Task directions →
The records below should be written out again, exactly.

Given data →
Content starts
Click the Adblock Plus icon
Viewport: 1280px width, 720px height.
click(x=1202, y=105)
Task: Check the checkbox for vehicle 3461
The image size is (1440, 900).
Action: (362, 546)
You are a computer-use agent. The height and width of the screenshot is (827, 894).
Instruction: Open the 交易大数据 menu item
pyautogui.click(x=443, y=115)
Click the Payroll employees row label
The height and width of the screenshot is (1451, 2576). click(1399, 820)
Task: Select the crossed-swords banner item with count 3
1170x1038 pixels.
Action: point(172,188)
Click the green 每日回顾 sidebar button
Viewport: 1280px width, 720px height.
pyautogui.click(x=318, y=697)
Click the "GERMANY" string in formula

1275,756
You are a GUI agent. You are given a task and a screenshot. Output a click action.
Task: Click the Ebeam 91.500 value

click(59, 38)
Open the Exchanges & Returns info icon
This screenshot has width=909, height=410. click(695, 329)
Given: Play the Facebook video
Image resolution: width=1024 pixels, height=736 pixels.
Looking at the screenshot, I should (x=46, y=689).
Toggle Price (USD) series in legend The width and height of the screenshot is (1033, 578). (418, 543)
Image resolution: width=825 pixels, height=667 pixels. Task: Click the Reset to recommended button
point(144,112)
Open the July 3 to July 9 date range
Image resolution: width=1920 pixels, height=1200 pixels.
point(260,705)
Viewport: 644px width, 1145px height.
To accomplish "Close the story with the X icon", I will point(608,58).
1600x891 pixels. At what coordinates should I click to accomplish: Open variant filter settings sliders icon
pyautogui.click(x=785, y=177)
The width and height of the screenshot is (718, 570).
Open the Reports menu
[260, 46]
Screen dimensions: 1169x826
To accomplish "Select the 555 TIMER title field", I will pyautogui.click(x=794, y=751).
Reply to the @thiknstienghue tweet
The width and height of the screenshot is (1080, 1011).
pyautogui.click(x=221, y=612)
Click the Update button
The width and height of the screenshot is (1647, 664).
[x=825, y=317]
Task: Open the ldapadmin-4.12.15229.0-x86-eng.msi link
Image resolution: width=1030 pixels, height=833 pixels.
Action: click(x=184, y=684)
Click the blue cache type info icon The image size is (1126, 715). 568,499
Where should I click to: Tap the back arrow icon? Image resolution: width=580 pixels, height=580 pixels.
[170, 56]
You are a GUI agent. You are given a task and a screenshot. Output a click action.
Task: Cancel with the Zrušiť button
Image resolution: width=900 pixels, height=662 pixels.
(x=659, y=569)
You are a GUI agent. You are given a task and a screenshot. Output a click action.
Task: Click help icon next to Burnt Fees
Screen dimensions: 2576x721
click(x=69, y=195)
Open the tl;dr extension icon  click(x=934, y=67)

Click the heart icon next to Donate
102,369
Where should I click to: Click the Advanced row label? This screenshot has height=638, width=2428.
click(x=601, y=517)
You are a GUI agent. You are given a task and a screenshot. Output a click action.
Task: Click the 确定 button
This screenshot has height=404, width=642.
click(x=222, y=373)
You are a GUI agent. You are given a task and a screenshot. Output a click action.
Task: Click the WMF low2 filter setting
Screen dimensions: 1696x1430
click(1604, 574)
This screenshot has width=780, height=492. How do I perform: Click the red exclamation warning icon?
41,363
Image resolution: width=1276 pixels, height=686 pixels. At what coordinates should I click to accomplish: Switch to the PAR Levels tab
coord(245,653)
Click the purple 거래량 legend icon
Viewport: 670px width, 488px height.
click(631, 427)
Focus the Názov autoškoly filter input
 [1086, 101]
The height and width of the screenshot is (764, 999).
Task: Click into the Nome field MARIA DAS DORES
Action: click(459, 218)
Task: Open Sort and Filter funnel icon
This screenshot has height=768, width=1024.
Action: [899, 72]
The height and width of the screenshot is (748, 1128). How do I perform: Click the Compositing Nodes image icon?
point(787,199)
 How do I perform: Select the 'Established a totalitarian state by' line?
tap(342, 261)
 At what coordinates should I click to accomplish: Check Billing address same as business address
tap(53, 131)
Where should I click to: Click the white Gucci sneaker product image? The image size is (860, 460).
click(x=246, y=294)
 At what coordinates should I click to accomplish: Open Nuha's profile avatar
Content ends
Task output →
Click the Adblock Plus icon
Viewport: 1280px width, 720px height.
click(x=1202, y=105)
Task: Check the checkbox for vehicle 3461
The image size is (1440, 900).
Action: (362, 546)
You are a computer-use agent. The height and width of the screenshot is (827, 894).
Instruction: Open the 交易大数据 menu item
pyautogui.click(x=443, y=115)
Click the Payroll employees row label
The height and width of the screenshot is (1451, 2576). click(1399, 820)
Task: Select the crossed-swords banner item with count 3
1170x1038 pixels.
Action: point(172,188)
Click the green 每日回顾 sidebar button
Viewport: 1280px width, 720px height.
pyautogui.click(x=318, y=697)
Click the "GERMANY" string in formula

1275,756
You are a GUI agent. You are given a task and a screenshot. Output a click action.
Task: Click the Ebeam 91.500 value

click(59, 38)
Open the Exchanges & Returns info icon
This screenshot has width=909, height=410. click(695, 329)
Given: Play the Facebook video
Image resolution: width=1024 pixels, height=736 pixels.
Looking at the screenshot, I should (x=46, y=689).
Toggle Price (USD) series in legend The width and height of the screenshot is (1033, 578). (418, 543)
Image resolution: width=825 pixels, height=667 pixels. Task: Click the Reset to recommended button
point(144,112)
Open the July 3 to July 9 date range
Image resolution: width=1920 pixels, height=1200 pixels.
point(260,705)
Viewport: 644px width, 1145px height.
To accomplish "Close the story with the X icon", I will point(608,58).
1600x891 pixels. At what coordinates should I click to accomplish: Open variant filter settings sliders icon
pyautogui.click(x=785, y=177)
The width and height of the screenshot is (718, 570).
Open the Reports menu
[260, 46]
Screen dimensions: 1169x826
To accomplish "Select the 555 TIMER title field", I will pyautogui.click(x=794, y=751).
Reply to the @thiknstienghue tweet
The width and height of the screenshot is (1080, 1011).
pyautogui.click(x=221, y=612)
Click the Update button
The width and height of the screenshot is (1647, 664).
[x=825, y=317]
Task: Open the ldapadmin-4.12.15229.0-x86-eng.msi link
Image resolution: width=1030 pixels, height=833 pixels.
Action: click(x=184, y=684)
Click the blue cache type info icon The image size is (1126, 715). 568,499
Where should I click to: Tap the back arrow icon? Image resolution: width=580 pixels, height=580 pixels.
[170, 56]
You are a GUI agent. You are given a task and a screenshot. Output a click action.
Task: Cancel with the Zrušiť button
Image resolution: width=900 pixels, height=662 pixels.
(x=659, y=569)
You are a GUI agent. You are given a task and a screenshot. Output a click action.
Task: Click help icon next to Burnt Fees
Screen dimensions: 2576x721
click(x=69, y=195)
Open the tl;dr extension icon  click(x=934, y=67)

Click the heart icon next to Donate
102,369
Where should I click to: Click the Advanced row label? This screenshot has height=638, width=2428.
click(x=601, y=517)
You are a GUI agent. You are given a task and a screenshot. Output a click action.
Task: Click the 确定 button
This screenshot has height=404, width=642.
click(x=222, y=373)
You are a GUI agent. You are given a task and a screenshot. Output a click action.
Task: Click the WMF low2 filter setting
Screen dimensions: 1696x1430
click(1604, 574)
This screenshot has width=780, height=492. How do I perform: Click the red exclamation warning icon?
41,363
Image resolution: width=1276 pixels, height=686 pixels. At what coordinates should I click to accomplish: Switch to the PAR Levels tab
coord(245,653)
Click the purple 거래량 legend icon
Viewport: 670px width, 488px height.
click(631, 427)
Focus the Názov autoškoly filter input
 [1086, 101]
The height and width of the screenshot is (764, 999).
Task: Click into the Nome field MARIA DAS DORES
Action: click(459, 218)
Task: Open Sort and Filter funnel icon
This screenshot has height=768, width=1024.
Action: [899, 72]
The height and width of the screenshot is (748, 1128). How do I perform: Click the Compositing Nodes image icon?
point(787,199)
 How do I perform: Select the 'Established a totalitarian state by' line?
tap(342, 261)
 At what coordinates should I click to accomplish: Check Billing address same as business address
tap(53, 131)
Where should I click to: Click the white Gucci sneaker product image? The image size is (860, 460).
click(x=246, y=294)
 At what coordinates should I click to accomplish: Open Nuha's profile avatar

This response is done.